CREATE NONCLUSTERED INDEX [ix_Titulo_main_fields] ON [dbo].[BILLING]
(
    [PAYMENT_DATE] ASC,
    [DUE_DATE] DESC,
    [AMOUNT] ASC,
    [CUSTOMER_ID] ASC,
    [STATE] ASC,
    [DELAY_DAYS] ASC,
    [BRANCH_ID] ASC,
    [AGREEMENT_ID] ASC
)
INCLUDE (   [BILLING_CODE],
    [AGREEMENT_STATE],
)
GO;

In contrast, when I ask for the query plan on Management Studio, the SQL Server doesn't use this index and suggests me creating a new one:

CREATE NONCLUSTERED INDEX [ix_billing_due_date_amount] ON [dbo].[billing]
(
    [due_date] ASC,
    [amount] ASC
)
INCLUDE (   [customer_id],
    [delay_days])
GO

So, the doubts are:
does the covering index needs to be exactly what is the WHERE clause searching for?
If it's true, how can a covering index satisfy more than one query?
Otherwise, why don't the former index satisfy the query?

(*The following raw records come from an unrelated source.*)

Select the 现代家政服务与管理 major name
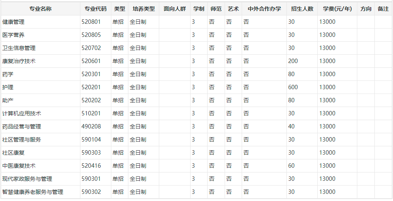Image resolution: width=393 pixels, height=201 pixels. 27,179
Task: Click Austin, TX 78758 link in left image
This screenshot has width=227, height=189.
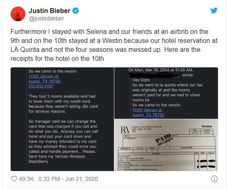Action: tap(45, 81)
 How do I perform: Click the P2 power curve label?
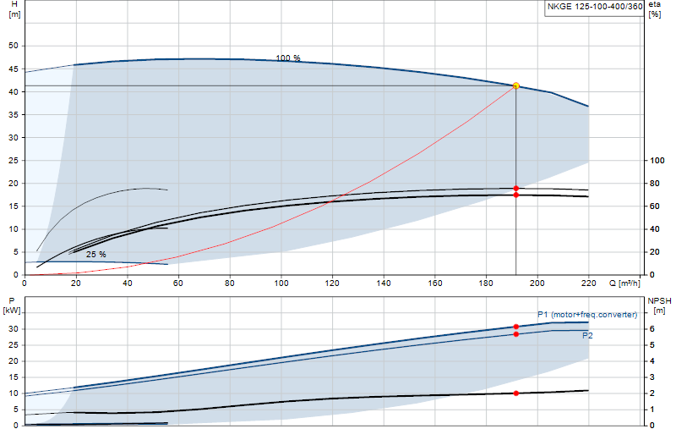coord(587,336)
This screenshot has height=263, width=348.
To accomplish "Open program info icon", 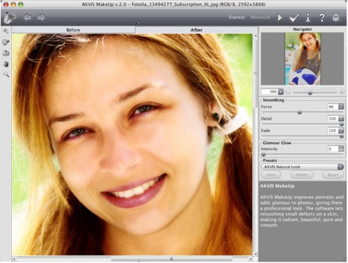I will point(308,17).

I really don't know where I've missed something...

Thanks in advance!


Solution

  • Order matters. Since your proposed index begins with [payment_date] but the query predicate does not include [payment_date], the index is not likely to be more advantageous than a table scan.

    It is possible to have a single index cover multiple queries. The first listed field of the index will almost always need be in the predicate of all the queries. For improved results, also apply this logic to the 2nd field, 3rd field, etc.

    When there is more than one choice for a position, one choice may perform better than another.

    Side note: Oracle has a feature called "index skip scan" that allows an index to be used even if the leading column is not in the predicate. It is effective when the leading column has few distinct values (from learningintheopen.org).